Le chai à vin de Rouen fut le premier d’Europe dans les années 50. Le contexte économique changeant, son activité décline puis cesse.
Aujourd’hui, on est à la recherche d’une utilisation qui permettrait de sauver ce bâtiment à l’architecture innovante et témoin d’une époque révolue.
Cet article est une version remaniée d’un précédent article de ce site, écrit par Charles Maréchal et publié en avril 2021.
Dès l’époque romaine, Rouen fut un port exportateur de vins vers l’Angleterre et la Hollande. Les vins de Bourgogne y arrivaient par voies fluviales.
La maison située au 59 de la rue Saint-Vivien fut le siège de confrérie des armateurs et marchands de vins de Rouen.

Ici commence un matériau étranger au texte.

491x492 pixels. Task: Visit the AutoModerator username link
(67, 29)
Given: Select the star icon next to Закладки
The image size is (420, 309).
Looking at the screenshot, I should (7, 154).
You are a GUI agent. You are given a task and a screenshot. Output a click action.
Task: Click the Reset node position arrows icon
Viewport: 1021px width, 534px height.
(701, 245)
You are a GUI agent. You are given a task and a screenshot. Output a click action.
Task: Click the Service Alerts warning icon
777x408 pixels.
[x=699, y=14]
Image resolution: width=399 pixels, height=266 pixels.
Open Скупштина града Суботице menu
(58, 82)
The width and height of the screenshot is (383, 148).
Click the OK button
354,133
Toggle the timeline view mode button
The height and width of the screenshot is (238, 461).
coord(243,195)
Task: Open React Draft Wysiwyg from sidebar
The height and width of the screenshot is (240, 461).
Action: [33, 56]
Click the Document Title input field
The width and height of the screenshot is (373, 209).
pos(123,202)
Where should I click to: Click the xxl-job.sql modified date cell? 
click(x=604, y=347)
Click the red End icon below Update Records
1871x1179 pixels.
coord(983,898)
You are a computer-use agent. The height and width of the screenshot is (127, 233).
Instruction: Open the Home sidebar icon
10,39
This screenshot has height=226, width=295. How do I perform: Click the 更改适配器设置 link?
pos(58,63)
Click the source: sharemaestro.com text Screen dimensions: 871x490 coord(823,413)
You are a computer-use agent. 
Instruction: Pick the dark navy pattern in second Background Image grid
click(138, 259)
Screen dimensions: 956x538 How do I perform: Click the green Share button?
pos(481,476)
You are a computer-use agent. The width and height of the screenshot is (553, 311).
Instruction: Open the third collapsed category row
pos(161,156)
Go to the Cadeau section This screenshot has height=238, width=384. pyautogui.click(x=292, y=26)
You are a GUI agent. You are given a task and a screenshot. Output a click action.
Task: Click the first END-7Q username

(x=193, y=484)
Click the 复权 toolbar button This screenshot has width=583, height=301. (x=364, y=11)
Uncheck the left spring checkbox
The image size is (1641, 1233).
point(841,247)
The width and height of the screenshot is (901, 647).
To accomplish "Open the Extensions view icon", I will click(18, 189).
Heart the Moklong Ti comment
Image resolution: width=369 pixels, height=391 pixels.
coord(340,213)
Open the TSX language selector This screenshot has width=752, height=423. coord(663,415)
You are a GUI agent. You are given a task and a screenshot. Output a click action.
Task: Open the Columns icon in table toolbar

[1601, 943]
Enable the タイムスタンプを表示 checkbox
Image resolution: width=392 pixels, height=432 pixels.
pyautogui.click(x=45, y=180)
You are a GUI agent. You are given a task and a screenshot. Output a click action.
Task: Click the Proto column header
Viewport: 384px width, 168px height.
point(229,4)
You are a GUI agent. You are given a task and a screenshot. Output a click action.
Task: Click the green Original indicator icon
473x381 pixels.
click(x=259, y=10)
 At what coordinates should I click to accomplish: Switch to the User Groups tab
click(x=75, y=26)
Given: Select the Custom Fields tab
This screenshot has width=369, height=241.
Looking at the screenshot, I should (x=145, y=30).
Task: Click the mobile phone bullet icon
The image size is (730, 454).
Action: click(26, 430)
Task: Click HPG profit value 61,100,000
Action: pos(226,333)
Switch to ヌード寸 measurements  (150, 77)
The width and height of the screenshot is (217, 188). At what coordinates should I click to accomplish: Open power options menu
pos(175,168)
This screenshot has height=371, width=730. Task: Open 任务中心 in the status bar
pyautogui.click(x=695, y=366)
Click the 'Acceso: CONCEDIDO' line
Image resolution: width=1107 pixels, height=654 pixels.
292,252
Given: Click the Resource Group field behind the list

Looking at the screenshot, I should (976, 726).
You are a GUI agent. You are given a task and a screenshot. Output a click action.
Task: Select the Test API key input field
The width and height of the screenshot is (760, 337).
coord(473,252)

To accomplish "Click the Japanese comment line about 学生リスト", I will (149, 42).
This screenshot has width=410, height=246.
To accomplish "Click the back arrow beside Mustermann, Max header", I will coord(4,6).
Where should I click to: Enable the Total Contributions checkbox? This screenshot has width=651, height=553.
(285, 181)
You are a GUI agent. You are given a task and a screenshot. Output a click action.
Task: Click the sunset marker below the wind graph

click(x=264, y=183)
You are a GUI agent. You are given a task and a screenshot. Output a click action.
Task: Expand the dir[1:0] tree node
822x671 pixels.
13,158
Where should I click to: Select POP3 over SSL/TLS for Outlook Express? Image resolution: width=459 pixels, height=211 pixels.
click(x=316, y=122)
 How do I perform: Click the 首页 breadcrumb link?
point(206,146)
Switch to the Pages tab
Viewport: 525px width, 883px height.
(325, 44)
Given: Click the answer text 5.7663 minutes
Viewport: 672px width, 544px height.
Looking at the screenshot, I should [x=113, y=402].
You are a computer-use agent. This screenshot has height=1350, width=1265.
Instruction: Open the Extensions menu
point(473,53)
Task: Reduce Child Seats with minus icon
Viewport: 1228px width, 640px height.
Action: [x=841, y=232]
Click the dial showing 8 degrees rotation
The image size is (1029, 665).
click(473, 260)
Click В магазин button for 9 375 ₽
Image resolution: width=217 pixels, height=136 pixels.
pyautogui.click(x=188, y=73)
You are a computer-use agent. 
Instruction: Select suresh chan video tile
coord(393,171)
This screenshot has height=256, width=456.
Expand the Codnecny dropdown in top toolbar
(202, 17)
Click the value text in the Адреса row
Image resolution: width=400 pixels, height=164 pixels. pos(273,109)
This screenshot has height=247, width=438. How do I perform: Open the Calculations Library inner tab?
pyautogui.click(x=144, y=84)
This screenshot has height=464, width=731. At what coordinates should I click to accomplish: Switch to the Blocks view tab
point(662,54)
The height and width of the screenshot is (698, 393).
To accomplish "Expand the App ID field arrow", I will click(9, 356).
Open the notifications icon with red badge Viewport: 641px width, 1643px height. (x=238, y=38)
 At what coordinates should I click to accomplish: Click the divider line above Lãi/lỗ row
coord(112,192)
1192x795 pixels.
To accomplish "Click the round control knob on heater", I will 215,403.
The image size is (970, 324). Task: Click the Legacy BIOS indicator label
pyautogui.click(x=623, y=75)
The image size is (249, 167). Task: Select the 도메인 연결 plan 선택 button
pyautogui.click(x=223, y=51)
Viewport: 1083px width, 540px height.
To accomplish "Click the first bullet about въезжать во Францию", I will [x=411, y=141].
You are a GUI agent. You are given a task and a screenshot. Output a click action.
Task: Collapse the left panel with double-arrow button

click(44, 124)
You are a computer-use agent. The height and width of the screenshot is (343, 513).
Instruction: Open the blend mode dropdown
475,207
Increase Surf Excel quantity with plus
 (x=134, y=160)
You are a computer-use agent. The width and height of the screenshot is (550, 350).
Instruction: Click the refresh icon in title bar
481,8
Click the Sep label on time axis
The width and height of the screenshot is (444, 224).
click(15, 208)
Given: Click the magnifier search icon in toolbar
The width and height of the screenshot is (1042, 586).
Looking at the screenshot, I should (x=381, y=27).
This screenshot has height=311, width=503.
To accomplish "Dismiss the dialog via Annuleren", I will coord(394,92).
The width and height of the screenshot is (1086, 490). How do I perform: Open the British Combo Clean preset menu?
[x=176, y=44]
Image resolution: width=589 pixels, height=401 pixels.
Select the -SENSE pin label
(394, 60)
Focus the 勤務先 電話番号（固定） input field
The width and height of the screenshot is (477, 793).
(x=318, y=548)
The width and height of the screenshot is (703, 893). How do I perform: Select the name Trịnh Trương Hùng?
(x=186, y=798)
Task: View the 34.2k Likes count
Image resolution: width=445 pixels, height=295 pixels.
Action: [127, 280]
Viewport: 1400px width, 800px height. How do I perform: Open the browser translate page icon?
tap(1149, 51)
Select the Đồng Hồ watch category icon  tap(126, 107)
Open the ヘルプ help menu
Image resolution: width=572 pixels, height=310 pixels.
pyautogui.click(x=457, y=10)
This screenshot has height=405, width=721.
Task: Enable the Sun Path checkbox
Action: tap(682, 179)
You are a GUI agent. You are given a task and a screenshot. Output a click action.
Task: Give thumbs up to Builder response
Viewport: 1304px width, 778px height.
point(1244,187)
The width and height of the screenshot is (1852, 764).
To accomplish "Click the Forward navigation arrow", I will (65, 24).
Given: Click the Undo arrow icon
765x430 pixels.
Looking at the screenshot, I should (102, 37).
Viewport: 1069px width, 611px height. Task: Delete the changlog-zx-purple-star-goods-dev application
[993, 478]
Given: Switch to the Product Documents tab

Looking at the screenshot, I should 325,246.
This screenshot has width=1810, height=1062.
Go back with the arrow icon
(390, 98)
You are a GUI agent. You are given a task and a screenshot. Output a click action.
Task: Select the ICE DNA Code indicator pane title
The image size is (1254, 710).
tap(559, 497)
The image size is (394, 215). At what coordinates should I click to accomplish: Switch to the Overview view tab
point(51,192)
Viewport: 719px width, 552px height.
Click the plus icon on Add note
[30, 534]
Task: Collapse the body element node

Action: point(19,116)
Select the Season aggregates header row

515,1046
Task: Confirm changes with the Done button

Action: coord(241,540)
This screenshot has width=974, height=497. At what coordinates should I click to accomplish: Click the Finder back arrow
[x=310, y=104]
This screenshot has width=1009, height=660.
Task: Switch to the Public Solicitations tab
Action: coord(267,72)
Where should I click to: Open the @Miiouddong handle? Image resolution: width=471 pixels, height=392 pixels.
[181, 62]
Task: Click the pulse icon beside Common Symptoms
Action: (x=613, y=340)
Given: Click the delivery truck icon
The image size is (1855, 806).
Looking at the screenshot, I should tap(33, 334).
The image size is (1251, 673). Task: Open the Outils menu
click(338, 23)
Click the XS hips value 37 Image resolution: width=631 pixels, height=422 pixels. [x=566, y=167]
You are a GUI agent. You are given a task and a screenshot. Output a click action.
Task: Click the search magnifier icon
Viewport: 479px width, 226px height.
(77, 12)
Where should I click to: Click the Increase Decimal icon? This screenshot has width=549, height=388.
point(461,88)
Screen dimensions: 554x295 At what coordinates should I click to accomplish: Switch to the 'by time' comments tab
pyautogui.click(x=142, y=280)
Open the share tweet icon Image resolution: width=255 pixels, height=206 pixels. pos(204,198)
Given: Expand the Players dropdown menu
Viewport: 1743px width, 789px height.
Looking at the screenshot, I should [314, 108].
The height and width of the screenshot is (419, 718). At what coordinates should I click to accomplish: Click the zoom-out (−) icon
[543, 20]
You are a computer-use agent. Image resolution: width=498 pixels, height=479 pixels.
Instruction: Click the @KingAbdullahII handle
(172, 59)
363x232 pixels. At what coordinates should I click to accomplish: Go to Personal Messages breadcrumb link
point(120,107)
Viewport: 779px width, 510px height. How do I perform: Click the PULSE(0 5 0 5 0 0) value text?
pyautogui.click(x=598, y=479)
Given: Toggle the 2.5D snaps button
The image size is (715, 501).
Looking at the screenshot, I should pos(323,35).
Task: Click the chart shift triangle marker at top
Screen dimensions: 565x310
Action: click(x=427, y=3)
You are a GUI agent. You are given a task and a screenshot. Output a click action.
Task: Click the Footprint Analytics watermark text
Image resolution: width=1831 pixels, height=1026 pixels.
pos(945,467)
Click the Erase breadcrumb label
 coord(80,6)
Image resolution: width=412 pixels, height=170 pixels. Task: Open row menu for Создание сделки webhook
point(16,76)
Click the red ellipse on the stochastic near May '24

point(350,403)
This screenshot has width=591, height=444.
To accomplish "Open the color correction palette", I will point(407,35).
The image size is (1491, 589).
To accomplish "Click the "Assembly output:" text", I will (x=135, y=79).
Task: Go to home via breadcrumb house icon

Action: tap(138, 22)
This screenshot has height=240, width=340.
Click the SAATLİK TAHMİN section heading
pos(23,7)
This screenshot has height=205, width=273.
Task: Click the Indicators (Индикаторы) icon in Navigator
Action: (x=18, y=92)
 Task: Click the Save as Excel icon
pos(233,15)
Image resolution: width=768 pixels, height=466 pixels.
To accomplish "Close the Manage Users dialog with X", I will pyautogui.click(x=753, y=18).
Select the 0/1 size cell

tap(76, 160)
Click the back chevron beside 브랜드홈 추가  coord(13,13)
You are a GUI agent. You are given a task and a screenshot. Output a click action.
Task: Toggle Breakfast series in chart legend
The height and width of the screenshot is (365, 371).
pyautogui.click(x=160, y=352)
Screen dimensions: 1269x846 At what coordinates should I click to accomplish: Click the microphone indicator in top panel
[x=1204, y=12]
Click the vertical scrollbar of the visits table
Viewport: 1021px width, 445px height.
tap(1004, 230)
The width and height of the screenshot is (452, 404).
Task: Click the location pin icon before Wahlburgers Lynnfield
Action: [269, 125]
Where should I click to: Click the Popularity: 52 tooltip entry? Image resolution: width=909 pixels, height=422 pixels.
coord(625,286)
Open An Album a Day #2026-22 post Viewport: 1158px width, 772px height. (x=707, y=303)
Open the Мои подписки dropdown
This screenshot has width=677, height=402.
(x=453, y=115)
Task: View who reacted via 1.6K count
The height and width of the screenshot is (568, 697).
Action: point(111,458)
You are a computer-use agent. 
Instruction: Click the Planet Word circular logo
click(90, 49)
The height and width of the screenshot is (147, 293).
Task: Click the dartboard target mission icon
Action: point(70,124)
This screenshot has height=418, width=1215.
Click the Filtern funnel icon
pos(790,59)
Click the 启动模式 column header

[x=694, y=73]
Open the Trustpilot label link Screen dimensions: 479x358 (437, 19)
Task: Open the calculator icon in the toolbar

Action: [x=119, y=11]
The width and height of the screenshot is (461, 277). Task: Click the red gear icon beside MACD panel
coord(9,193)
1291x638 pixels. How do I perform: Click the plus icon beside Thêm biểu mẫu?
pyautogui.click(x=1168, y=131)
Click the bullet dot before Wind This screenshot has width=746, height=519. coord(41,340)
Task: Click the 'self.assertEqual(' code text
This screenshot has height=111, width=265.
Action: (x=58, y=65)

Un bas-relief de sa façade représente 2 hommes chargeant un tonneau de vin sur une charrette.
Cet entrepôt, inauguré en décembre 1950 par la Chambre de Commerce et d’Industrie de Rouen, est à l’époque le 1er chai d’Europe. Il sert à l’importation de vins algériens. Ces derniers de fort degré d’alcool sont coupés avec des vins du Languedoc qui, eux, sont peu alcoolisés.
Depuis le Moyen-Âge, les commerces du vin et des céréales ont toujours été une activité au cœur des ports européens. Ils ont été pendant longtemps des éléments incontournables du paysage portuaire européen, de Bordeaux à Londres, de Porto à Lübeck, de Venise à la vallée rhénane … Ainsi, le champ de foire aux boissons, à Rouen, à la hauteur de l’avenue Pasteur, alignait les tonneaux débarqués (années 1920-30).
La chai à vin est situé sur la presqu’île Waddington, entre la Seine et le bassin Saint-Gervais. Son emplacement est idéal pour organiser un transbordement du vin des navires de mer aux péniches remontant la Seine, ou aux camions.
Ce bâtiment, en briques et béton, est l’œuvre de l’architecte rouennais Pierre-Maurice Lefebvre. La façade est sobre, en briques de teinte orange, avec des ornementations en chaînes de briques. Les principales ouvertures sont au rez-de-chaussée et au-dessus du bâtiment. Cette conception réduit les écarts de température qui pourraient endommager le vin. Le jour pénètre seulement par le rez-de-chaussée. Le shed diffuse avec modération la lumière zénithale. De plus, la brique rappelle les entrepôts voisins sur les quais.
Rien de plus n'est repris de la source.